In this study, we compress the input ultrasound images using an autoencoder neural network. The estimation of the spectral speech parameters is done by a second DNN, using the activations of the bottleneck layer of the autoencoder network as features. According to our experimental results, the proposed method is more efficient than the standard approach, while the size of the DNN is also significantly decreased.

II Estimating SSI Spectral Parameters Using Autoencoder Networks

II-A Autoencoder

Autoencoders (AE) are a special type of neural network that are used to learn efficient data encodings in an unsupervised manner. They are trained to restore the input values at the output layer; that is, to learn a transformation similar to the identity mapping. This forces the network to create a compact representation in the hidden layer(s) [40]. Technically, training is usually realized by minimizing the mean squared error (MSE) between its input and output, and the parameters can be optimized via the standard back-propagation algorithm. Compression is enforced by incorporating a bottleneck layer; i.e. a hidden layer, which consists of significantly fewer neurons than the number of input features (or the output layer).

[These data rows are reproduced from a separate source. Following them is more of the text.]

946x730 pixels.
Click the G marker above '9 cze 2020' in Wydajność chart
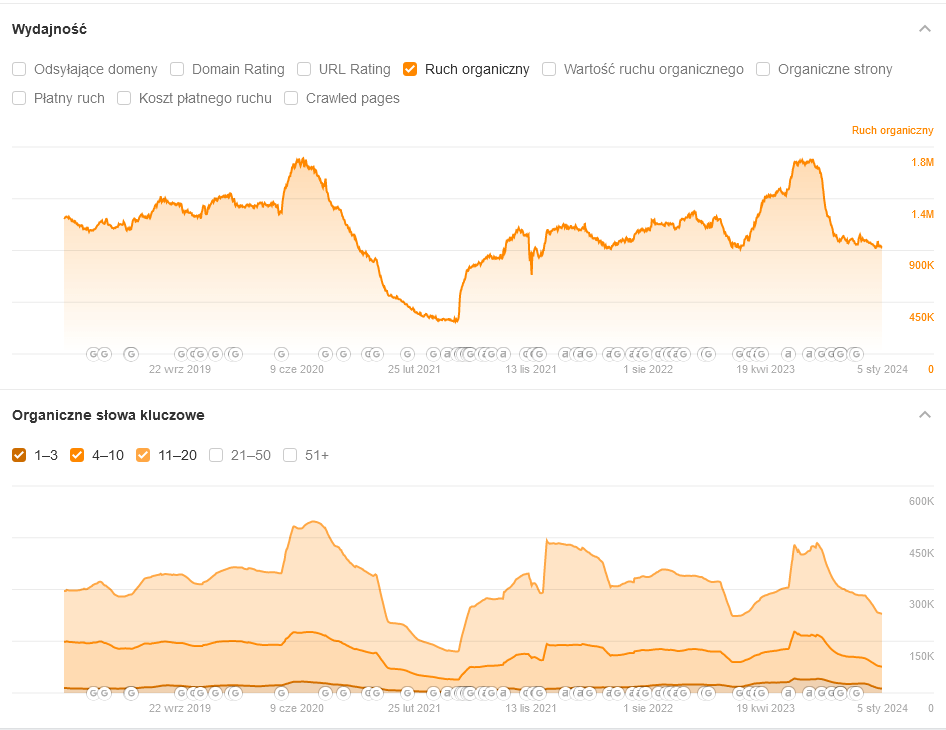[281, 353]
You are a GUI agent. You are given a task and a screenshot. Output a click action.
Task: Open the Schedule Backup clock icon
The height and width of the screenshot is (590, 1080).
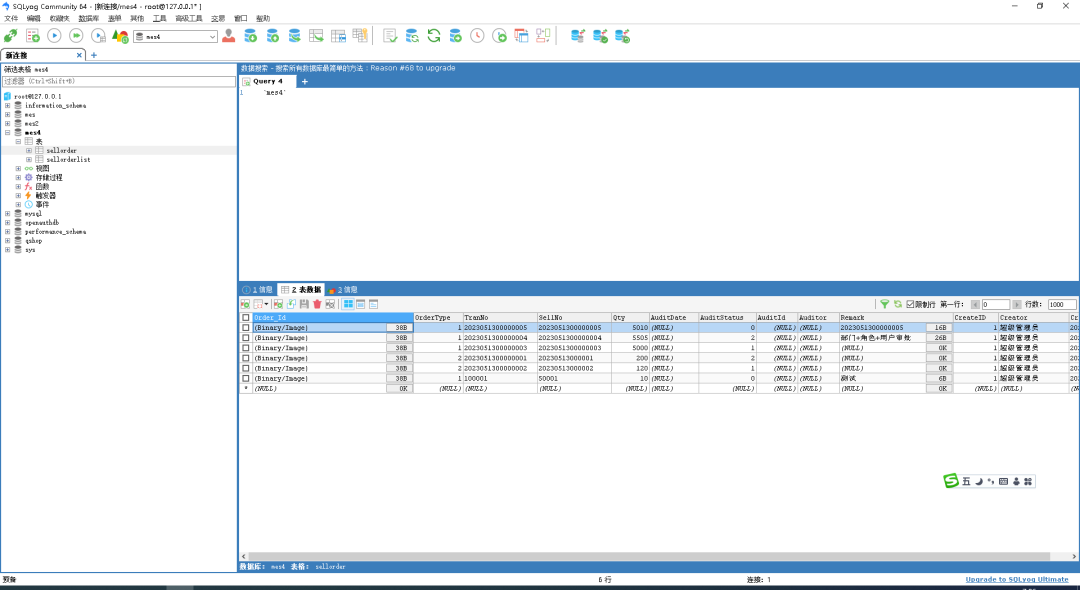(477, 36)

Previous studies have shown that this technique can be applied to find relations among the input features [41], for denoising [42], compression [43], and even generating new examples based on the existing ones [44]. Autoencoder neural networks are used for example in image processing [43, 45], audio processing [41] and natural language processing [46].

As for its structure, an autoencoder neural network consists of two main distinct parts (cf. Fig. 3). The encoder part is responsible for creating the compact representation of the input, while the decoder part restores the input feature values from the compact representation. The bottleneck layer is located in the intersection of these two parts; the activations of the neurons in this bottleneck layer can be interpreted as the compact representation of the input. The encoder part can be viewed as a dimension reduction method, which is trained together with the reconstruction side (the decoder). After training, the encoder is used as a feature extractor.

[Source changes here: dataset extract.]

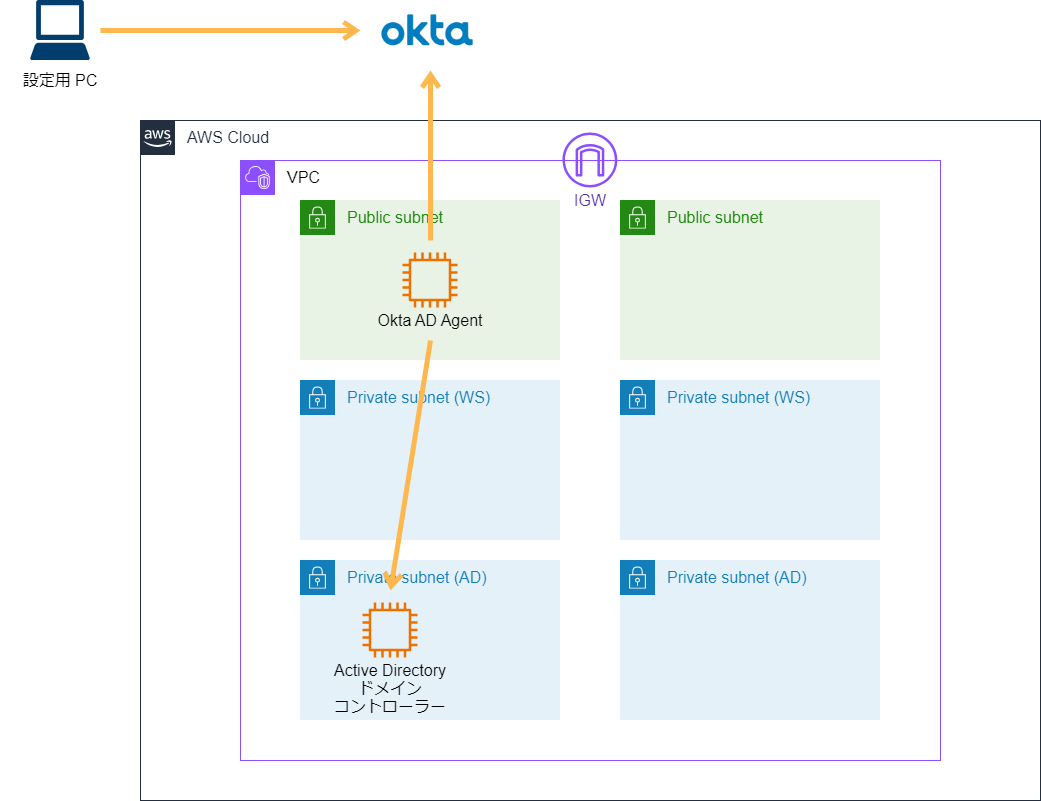1041x801 pixels.
Task: Click the AWS Cloud logo icon
Action: pos(157,137)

II-B Spectral Parameter Estimation by Autoencoder Neural Networks

In this study we propose to apply a two-step procedure to estimate the speech synthesis spectral parameter values. In the first step we train an autoencoder to reconstruct the pixel intensities of an ultrasound image. Then, as the second step, we train another neural network, this time just using the encoder part of the autoencoder network to extract features. The task of this second network is to learn the actual speech synthesis parameters (an MGC-LSP vector and the gain) associated with the input ultrasound image. (For the general scheme of the proposed method, see Fig. 3.)

In our opinion, this approach has several advantages. One of them is that the autoencoder network removes the redundancies present in the image by finding the connections between different pixels of the image. The second advantage is tied to the fact that the ultrasound image is typically very noisy. Our expectation is that the autoencoder network, by encoding only a limited amount of information in its bottleneck layer, automatically performs some kind of noise reduction, similar to the denoising autoencoder. A third advantage of our approach might be that the bottleneck layer, by nature, forces the network to compress the input images and keep only the most important information. The usefulness of this compression can be explained by the information bottleneck theory [47].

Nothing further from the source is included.